The list comprises medical management centres officially designated by the health authorities in the country and centres offering genetic counselling and genetic consultations for any genetic disease or for a particular genetic disease or group of diseases. The results can be sorted either geographically or by specificity; it is also possible to specify medical management, genetic counselling or both, and to search for adult or pediatric clinics.

=== Orphan drug directory ===
The directory includes drugs (and substances) for the treatment of rare diseases at all stages of development. This includes all substances which have been granted an orphan designation for disease(s) considered rare in Europe or the USA. Drugs without the designation are also included, as long as they have been granted a marketing authorisation with a specific indication for a rare disease.

=== Research and clinical trial directory ===
==== Research projects ====
Information is available on ongoing and unpublished research projects explicitly focused on a rare disease – either funded by regular national research funding or by a funding body with a scientific committee performing a competitive selection of research projects. Single-centre and national or international multicentric research projects are registered.

==== Clinical trials ====
The clinical trials listed on Orphanet comprise interventional studies aiming to evaluate a drug (substance, or combination) to treat (or prevent) a specific rare disease. The trials can be national or international and, regarding the phase they are in, either recruiting, ongoing or finished.
Since beginning collaboration in 2018, the World Health Organization's International Clinical Trials Registry Platform (ICTRP) and Orphanet intend to make clinical trials on rare diseases easily identifiable and findable, thus improving knowledge on rare diseases.

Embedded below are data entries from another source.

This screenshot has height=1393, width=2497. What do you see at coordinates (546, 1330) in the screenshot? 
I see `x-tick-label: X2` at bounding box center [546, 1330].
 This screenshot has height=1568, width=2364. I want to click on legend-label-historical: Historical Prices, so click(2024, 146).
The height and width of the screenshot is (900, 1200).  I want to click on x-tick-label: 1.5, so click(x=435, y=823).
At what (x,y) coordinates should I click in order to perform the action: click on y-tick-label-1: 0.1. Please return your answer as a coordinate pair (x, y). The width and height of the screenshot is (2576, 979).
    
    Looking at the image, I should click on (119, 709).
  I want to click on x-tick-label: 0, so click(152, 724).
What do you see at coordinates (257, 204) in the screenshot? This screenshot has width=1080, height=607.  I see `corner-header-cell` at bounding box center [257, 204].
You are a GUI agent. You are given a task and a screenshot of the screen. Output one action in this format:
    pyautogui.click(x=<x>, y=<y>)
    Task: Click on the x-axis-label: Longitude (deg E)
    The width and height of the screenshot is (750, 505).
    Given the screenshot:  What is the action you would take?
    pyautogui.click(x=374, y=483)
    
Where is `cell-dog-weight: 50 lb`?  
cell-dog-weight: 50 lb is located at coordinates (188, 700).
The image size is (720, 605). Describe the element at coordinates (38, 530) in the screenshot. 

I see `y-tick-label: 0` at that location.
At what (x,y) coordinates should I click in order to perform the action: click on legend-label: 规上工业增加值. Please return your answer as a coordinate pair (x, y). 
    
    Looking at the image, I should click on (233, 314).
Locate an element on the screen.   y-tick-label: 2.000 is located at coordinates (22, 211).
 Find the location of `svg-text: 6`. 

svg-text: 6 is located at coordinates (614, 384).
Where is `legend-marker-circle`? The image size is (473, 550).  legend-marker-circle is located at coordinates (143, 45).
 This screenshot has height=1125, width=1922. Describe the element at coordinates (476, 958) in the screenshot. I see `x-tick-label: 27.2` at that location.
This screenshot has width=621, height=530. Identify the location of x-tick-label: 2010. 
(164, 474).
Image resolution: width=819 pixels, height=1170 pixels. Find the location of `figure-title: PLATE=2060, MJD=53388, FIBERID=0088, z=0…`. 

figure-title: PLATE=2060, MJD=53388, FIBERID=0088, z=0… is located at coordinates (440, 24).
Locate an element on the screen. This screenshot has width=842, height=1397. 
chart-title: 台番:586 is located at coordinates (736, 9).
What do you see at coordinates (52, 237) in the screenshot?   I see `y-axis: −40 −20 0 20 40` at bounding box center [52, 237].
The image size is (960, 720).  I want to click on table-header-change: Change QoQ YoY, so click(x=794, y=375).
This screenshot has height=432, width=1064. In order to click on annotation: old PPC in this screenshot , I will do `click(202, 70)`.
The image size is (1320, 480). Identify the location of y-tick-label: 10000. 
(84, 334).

=== Patient organisations ===
Information on patient organisations, umbrella organisations and alliances dedicated to one particular rare disease or to a group of rare diseases are provided in this section. They can either be sorted geographically, or by specificity.
Patient organisations should be active, responsive, provide support and information to patients, hold legal status according to the country's laws and have a designated head and/or contact person; however, Orphanet does not assume any responsibility if these requirements are not fulfilled.

=== Activity Report and other publications ===
==== On the Orphanet website ====
Orphanet reports comprise a series of texts covering topics relevant to all rare diseases. New reports are regularly put online and some of these texts are periodically updated. The annual Activity Report is available as a PDF file of roughly 80 pages.

==== Orphanet Journal of Rare Diseases ====
The Orphanet Journal of Rare Diseases is published in cooperation with Springer Nature. Numerous reports and features are available online. The offer is free of charge.